Car bomber hits Pak army convoy, 11 die
A suicide car bomber attacked a Pakistani military convoy in a troubled tribal region bordering Afghanistan, killing 11 people including six soldiers, security officials said.Updated: Jul 05, 2007 01:01 IST
A suicide car bomber attacked a Pakistani military convoy in a troubled tribal region bordering Afghanistan on Wednesday, killing 11 people including six soldiers, security officials said.
The bomber rammed his explosives-laden vehicle into the convoy near a checkpost at Mir Ali, a town in North Waziristan region, two officials in the area said on condition of anonymity.
“The suicide bomber was blown to pieces and his car was totally destroyed” one of the officials said. The targeted military vehicle was also badly damaged.
Five soldiers and four civilian bystanders were killed instantly by the blast while one civilian and one soldier died later in hospital, the official said.
Two civilians with serious shrapnel wounds were still in the hospital.
Chief Pakistani military spokesman Major General Waheed Arshad said he had so far received reports that four soldiers were killed and six injured, two critically, in an attack in Mir Ali.
“It is not immediately clear what caused the blast near the military vehicle,” he said.

*MATERIAL PROVIDED*

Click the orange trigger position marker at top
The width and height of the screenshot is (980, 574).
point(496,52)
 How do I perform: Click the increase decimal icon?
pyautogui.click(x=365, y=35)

*THE PROBLEM*
Pick up the news report above on the suicide car bombing of the army convoy at Mir Ali and continue it from its last sentence.

*ANSWER TO THE EXERCISE*
Officials said there was no immediate link with the the pro-Taliban Lal Masjid in Islamabad, which called for suicide attacks on Tuesday to avenge the “blood of martyrs”.
The mosque has close ties to the tribal areas and many of its students hail from the rugged region.
Insurgents continue to target government and military installations despite a peace agreement in North Waziristan last year between the authorities and pro-Taliban rebels.
Hundreds of foreign Al Qaeda militants fled into Pakistan’s tribal belt in late 2001 after US-led forces ousted the Taliban regime from Afghanistan for hosting Osama bin Laden and his allies.
President Pervez Musharraf held a special meeting on Monday to discuss a new strategy to curb “Talibanisation” along the Afghan border, government officials said.
Pakistan, meanwhile, witnessed angry protests over the bloody clash at the Lal Masjid in Islamabad.
Protesters blocked highways, ransacked banks, damaged vehicles, burnt tyres and effigies on streets, forced traders to shut down shops and took out processions over the strong military response to the flare-up around the Lal Masjid complex.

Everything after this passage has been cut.